77 Par conséquent, la jurisprudence à laquelle se réfère la République fédérale d’Allemagne, mentionnée au point 62 du présent arrêt, ne s’oppose pas à ce que la Commission applique, en l’espèce, les règles prévues par la communication de 2023 pour déterminer le montant de la sanction pécuniaire qu’elle propose à la Cour de prononcer.

78 En l’occurrence, il convient de rappeler que l’article 260, paragraphe 3, premier alinéa, TFUE prévoit que, lorsque la Commission saisit la Cour d’un recours en vertu de l’article 258 TFUE, estimant que l’État membre concerné a manqué à son obligation de communiquer les dispositions de transposition d’une directive adoptée conformément à une procédure législative, elle peut, lorsqu’elle le considère approprié, indiquer le montant d’une somme forfaitaire ou d’une astreinte à payer par cet État
membre, qu’elle estime adapté aux circonstances.
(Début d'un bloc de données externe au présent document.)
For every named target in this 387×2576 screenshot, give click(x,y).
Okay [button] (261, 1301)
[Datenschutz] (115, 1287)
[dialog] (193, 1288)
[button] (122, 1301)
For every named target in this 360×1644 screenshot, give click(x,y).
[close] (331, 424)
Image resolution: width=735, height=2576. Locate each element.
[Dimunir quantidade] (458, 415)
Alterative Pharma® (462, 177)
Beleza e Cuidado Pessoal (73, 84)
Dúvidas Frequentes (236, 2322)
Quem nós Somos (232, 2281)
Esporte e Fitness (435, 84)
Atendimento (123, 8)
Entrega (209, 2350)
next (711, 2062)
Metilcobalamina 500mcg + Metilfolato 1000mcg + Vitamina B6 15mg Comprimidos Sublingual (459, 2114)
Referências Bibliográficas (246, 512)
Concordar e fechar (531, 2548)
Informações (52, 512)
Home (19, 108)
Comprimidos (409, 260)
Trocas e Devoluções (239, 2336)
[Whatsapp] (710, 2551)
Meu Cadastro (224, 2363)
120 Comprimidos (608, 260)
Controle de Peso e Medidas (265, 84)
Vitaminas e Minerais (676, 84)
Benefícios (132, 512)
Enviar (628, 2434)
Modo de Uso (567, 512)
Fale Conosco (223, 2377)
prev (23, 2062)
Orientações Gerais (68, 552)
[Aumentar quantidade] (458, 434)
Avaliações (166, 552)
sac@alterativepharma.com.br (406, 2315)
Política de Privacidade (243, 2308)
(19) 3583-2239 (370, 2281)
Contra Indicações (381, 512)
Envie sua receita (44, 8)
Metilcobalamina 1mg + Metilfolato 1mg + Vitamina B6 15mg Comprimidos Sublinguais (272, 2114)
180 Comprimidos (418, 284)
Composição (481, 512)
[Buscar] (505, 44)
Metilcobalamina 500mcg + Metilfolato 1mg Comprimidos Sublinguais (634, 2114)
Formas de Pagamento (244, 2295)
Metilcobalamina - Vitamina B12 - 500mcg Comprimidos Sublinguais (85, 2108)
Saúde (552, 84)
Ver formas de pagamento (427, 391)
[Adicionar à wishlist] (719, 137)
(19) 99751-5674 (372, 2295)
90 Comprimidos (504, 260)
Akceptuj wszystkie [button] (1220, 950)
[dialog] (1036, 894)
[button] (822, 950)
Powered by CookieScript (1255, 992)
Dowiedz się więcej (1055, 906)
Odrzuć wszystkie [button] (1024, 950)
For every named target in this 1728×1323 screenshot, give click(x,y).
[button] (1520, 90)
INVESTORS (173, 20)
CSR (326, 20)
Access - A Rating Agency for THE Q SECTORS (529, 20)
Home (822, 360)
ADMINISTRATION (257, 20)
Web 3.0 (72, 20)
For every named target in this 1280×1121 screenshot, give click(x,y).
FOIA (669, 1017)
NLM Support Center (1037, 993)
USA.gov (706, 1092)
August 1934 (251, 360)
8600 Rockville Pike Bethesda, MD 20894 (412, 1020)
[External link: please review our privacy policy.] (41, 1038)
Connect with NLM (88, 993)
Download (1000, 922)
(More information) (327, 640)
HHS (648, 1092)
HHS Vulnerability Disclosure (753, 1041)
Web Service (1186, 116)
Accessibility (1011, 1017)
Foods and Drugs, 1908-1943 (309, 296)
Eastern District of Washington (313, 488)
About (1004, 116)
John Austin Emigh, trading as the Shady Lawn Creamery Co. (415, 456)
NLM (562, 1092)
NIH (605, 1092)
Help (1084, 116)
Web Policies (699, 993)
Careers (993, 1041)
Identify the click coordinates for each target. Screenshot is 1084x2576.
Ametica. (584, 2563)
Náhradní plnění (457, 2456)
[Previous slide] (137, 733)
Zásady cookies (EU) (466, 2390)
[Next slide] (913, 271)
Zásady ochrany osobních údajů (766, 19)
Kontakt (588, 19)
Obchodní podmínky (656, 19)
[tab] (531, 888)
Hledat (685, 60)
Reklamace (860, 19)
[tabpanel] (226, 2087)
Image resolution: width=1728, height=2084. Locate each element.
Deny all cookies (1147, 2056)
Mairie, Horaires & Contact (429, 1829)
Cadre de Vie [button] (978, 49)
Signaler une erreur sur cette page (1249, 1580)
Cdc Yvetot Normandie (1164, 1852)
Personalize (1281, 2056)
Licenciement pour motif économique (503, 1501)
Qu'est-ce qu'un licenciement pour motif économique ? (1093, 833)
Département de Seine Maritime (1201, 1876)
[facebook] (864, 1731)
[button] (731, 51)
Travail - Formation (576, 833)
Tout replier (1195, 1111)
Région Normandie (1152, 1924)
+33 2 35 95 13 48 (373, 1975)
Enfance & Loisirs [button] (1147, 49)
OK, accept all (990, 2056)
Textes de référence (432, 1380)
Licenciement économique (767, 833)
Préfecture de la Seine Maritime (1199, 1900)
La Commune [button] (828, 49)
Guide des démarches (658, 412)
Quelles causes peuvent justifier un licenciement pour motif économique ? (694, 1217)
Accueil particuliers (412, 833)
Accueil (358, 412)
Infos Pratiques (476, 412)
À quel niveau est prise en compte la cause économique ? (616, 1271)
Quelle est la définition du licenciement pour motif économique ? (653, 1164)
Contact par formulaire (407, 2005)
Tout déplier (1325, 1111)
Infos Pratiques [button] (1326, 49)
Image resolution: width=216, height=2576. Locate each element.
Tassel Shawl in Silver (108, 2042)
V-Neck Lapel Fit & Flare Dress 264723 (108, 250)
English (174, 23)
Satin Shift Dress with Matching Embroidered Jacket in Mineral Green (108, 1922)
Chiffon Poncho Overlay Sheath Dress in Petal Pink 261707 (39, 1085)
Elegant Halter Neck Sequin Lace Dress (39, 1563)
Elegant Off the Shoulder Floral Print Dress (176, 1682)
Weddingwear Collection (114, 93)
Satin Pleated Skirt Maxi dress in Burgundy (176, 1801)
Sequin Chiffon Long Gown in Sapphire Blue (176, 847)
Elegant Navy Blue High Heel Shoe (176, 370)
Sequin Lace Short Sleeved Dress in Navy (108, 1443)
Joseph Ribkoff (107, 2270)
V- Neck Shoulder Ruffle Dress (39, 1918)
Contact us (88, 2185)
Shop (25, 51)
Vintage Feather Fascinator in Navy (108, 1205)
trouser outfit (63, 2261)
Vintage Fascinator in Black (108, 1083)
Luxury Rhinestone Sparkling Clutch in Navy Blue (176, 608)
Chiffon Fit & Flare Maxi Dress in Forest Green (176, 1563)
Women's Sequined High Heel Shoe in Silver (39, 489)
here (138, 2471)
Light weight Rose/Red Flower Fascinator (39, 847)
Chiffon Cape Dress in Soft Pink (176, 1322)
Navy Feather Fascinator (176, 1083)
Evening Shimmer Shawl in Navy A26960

Conformément à l’article 260, paragraphe 3, second alinéa, TFUE, si la Cour constate le manquement, elle peut infliger à l’État membre concerné le paiement d’une somme forfaitaire ou d’une astreinte dans la limite du montant indiqué par la Commission, l’obligation de paiement prenant effet à la date fixée par la Cour dans son arrêt.

79 Dès lors que, ainsi qu’il ressort du point 56 du présent arrêt, il est établi que, à l’expiration du délai fixé dans l’avis motivé du 15 juillet 2022, tel que prorogé jusqu’au 15 décembre 2022, la République fédérale d’Allemagne n’avait ni adopté ni, partant, communiqué à la Commission les dispositions législatives, réglementaires et administratives nécessaires à la transposition dans son droit interne des dispositions de la directive 2019/1937, le manquement ainsi constaté relève du champ
d’application de l’article 260, paragraphe 3, TFUE.

80 Par ailleurs, il y a lieu de rappeler que l’objectif poursuivi par le mécanisme figurant à l’article 260, paragraphe 3, TFUE est non seulement d’inciter les États membres à mettre fin, dans les plus brefs délais, à un manquement qui, en l’absence d’une telle disposition, aurait tendance à persister, mais également d’alléger et d’accélérer la procédure d’imposition de sanctions pécuniaires concernant les manquements à l’obligation de communication des dispositions nationales de transposition d’une
directive adoptée conformément à la procédure législative [arrêt du 25 avril 2024, Commission/Pologne (Directive lanceurs d’alerte), C-147/23, EU:C:2024:346, point 57 et jurisprudence citée].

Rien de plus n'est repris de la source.